There were approximately 30 cattle in the grounds comprising of calves, bulls and cows of varying native breeds. Considering the stress most of these animals had been through they were all of very good temperament and seemed receptive to my offers of bananas and happy to be photographed.  

I became particularly drawn to a very large and graceful cow I later came to know as Devali. She was so calm and serene as she lay under the shade of a tree, unable to move much due to a leg injury caused by a previous owner. Her owner had sold her to a slaughterhouse after she 'became dry' and was no longer able to produce milk.

As she had been dehorned as a calf I was able to get very close to her and we sat together for about an hour.  She placed her head on my lap and gently blew air out her nostrils and I felt a sense of total peace. I even took a series of 'Selfies' of the two of us.

When I had got all my photographs Rajesh kindly embarked on the 90min drive back to Isha. 

We talked excitedly about animals, politics and environmental issues and even realized we shared the same birthday!
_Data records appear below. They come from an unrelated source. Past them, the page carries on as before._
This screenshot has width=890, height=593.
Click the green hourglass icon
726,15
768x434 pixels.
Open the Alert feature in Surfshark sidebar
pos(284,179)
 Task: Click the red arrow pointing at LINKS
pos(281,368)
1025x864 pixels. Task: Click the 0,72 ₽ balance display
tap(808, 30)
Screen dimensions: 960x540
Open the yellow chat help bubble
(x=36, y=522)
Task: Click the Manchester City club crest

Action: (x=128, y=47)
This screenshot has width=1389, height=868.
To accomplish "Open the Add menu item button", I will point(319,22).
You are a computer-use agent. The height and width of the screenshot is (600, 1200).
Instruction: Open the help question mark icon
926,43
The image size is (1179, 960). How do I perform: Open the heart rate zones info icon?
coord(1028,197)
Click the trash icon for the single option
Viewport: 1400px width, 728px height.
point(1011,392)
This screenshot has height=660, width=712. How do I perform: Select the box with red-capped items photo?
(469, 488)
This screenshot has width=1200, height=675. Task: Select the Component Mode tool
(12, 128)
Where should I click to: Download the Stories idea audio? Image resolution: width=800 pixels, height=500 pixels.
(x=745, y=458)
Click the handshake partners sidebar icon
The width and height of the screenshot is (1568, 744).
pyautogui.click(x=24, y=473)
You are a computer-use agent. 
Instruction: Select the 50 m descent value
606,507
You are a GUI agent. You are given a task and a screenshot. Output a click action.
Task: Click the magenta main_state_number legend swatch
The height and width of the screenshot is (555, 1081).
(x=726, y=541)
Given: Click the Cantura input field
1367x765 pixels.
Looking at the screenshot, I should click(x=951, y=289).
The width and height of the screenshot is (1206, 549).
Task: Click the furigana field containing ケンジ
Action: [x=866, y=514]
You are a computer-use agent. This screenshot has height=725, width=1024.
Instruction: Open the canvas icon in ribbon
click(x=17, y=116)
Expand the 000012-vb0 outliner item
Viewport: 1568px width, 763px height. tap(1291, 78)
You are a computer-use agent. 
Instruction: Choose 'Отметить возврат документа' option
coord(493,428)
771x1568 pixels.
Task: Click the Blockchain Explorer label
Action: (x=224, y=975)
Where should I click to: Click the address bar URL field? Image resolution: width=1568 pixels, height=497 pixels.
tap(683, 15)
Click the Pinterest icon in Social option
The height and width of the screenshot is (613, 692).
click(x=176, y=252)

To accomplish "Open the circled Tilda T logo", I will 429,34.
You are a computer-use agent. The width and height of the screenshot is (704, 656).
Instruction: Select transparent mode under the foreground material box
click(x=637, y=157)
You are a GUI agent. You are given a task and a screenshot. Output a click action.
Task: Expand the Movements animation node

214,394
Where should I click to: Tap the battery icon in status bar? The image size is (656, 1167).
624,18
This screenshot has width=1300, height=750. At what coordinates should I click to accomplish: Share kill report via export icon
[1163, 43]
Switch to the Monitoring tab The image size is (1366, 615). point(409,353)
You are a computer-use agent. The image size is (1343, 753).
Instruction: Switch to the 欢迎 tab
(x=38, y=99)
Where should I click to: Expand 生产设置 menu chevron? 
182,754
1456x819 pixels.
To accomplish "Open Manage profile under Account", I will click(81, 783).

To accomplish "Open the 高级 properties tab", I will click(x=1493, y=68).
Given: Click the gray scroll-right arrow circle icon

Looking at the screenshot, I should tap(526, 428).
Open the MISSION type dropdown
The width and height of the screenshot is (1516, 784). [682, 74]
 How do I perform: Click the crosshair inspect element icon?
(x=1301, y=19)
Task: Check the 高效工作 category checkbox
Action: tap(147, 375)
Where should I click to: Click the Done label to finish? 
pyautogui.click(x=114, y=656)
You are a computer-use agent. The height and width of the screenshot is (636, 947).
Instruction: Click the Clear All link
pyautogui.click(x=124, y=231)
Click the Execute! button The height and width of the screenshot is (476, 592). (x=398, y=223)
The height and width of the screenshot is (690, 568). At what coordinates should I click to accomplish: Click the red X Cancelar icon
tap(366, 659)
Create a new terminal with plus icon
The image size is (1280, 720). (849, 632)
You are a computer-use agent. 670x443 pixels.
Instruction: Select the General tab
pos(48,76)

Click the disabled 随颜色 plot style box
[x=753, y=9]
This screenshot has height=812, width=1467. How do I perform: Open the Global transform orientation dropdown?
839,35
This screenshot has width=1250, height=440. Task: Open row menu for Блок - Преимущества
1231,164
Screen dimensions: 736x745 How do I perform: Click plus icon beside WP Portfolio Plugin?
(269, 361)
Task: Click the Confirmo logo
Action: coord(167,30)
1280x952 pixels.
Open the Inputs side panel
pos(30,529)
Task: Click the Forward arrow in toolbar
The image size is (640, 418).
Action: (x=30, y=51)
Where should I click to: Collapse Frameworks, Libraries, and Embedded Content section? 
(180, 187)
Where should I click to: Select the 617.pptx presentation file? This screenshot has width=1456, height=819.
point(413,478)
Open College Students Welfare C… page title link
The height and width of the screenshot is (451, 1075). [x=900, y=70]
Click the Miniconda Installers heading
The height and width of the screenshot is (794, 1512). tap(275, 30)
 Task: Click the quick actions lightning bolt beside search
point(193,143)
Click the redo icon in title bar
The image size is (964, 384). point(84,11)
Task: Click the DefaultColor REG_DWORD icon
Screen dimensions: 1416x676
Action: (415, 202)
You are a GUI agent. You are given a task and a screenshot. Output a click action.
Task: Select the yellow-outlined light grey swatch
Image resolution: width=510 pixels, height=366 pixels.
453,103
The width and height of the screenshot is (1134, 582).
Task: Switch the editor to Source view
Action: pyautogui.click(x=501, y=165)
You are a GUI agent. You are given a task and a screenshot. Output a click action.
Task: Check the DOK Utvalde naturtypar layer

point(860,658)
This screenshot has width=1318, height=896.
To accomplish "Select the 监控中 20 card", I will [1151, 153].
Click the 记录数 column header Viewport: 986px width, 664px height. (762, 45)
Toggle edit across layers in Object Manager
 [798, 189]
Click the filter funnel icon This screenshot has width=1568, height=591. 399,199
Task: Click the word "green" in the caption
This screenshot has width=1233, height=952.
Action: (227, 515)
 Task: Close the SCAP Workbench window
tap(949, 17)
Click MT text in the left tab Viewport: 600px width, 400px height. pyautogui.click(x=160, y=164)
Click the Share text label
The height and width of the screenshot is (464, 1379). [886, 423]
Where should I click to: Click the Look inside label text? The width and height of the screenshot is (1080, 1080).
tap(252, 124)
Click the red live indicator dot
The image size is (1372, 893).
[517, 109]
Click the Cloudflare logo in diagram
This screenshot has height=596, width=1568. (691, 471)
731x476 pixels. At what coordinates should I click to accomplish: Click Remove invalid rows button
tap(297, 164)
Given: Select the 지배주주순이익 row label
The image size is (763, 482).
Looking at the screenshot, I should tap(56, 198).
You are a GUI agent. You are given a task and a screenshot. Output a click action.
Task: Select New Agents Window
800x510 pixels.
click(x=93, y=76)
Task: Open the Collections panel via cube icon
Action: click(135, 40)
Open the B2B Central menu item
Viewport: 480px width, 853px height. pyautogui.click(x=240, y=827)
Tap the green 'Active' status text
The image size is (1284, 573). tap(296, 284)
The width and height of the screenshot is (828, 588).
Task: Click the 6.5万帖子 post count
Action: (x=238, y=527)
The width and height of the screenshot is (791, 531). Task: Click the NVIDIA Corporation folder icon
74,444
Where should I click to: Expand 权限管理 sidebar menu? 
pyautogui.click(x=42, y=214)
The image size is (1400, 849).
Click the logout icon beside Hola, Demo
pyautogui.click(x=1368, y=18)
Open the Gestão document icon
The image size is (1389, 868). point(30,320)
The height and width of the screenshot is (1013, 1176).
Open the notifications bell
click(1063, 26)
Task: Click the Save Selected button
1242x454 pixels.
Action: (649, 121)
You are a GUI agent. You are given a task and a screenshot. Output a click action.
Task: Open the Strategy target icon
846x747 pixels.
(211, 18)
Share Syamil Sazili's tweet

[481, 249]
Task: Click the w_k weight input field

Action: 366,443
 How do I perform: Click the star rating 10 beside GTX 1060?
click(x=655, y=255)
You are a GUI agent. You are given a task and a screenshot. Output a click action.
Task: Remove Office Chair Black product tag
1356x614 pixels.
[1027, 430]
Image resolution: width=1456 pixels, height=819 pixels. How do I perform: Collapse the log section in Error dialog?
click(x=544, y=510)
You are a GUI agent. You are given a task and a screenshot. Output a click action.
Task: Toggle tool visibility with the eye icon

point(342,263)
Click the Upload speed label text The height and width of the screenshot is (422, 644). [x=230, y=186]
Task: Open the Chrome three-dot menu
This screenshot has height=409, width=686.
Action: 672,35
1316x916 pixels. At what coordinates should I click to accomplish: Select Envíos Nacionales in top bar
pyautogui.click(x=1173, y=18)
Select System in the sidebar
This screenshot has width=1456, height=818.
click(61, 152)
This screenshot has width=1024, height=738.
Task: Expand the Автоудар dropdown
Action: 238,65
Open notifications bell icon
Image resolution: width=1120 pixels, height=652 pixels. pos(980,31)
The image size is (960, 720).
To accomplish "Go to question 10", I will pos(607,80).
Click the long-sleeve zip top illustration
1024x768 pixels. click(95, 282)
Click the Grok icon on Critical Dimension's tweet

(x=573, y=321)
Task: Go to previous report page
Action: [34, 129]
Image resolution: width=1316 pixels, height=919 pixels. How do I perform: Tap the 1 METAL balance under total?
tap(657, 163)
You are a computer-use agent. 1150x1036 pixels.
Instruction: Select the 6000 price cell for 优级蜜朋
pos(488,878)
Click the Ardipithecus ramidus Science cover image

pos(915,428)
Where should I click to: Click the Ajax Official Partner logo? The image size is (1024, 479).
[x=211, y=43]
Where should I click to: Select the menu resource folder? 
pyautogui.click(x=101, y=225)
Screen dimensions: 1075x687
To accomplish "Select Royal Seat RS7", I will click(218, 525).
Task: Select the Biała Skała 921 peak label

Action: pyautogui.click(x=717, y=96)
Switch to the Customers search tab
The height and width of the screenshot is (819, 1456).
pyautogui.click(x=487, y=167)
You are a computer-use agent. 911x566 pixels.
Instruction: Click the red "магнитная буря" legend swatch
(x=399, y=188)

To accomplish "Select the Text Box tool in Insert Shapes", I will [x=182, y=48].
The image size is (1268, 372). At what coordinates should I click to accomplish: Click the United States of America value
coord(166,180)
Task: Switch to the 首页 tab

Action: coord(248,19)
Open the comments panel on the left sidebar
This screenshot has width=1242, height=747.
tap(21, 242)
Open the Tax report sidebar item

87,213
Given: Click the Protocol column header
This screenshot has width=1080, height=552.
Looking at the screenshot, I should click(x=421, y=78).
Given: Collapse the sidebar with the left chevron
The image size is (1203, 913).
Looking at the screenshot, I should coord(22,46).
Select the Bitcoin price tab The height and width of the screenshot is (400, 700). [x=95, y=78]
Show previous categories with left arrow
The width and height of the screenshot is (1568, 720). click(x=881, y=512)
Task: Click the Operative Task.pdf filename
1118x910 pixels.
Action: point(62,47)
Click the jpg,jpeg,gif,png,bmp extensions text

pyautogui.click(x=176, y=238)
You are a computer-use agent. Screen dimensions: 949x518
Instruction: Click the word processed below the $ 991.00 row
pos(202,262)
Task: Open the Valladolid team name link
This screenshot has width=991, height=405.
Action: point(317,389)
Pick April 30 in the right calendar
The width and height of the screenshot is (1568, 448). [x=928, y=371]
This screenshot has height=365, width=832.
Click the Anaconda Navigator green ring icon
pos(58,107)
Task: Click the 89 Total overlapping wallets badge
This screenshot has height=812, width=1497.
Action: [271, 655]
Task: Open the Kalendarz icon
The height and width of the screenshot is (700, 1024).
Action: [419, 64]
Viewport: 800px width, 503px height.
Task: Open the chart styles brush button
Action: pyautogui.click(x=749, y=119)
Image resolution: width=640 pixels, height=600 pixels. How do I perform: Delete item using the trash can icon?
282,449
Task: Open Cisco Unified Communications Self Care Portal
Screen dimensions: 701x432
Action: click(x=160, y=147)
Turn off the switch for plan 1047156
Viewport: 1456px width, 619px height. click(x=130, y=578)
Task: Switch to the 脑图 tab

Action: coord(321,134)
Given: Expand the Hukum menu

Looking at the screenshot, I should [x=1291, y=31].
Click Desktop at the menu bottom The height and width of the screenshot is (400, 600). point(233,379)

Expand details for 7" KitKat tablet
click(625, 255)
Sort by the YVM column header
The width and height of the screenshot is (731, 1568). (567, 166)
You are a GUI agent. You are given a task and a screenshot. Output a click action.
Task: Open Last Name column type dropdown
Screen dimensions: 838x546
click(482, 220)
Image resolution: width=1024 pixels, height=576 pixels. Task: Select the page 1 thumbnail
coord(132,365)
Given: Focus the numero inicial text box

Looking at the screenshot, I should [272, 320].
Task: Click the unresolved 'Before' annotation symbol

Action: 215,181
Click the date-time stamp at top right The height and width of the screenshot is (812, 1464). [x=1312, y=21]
I gave him some petrol money plus 500 rupees to buy some cattle food. It was just a gesture; a tiny drop in the ocean of what is needed to keep this Gaushala running. 

I later met Ashwin in Bangalore. I learnt that he is a young lawyer and set up this charity with the help of his friend Shankar, who created the website whilst they were still at law school three years ago. They have achieved remarkable things. 

I also learnt that the beautiful calf I met on my arrival at the Gaushala last just last week has now died of e coli infection due to 'extreme filth' in the slaughterhouse where he was born. 

So, what next for me in this journey? I have been truly moved by my experiences and I want to help by using my photographs to create artworks (that I intend to sell) of these beautiful and worthy animals to help generate a better understanding  of their plight and donate some of the profits to this noble and worthy cause.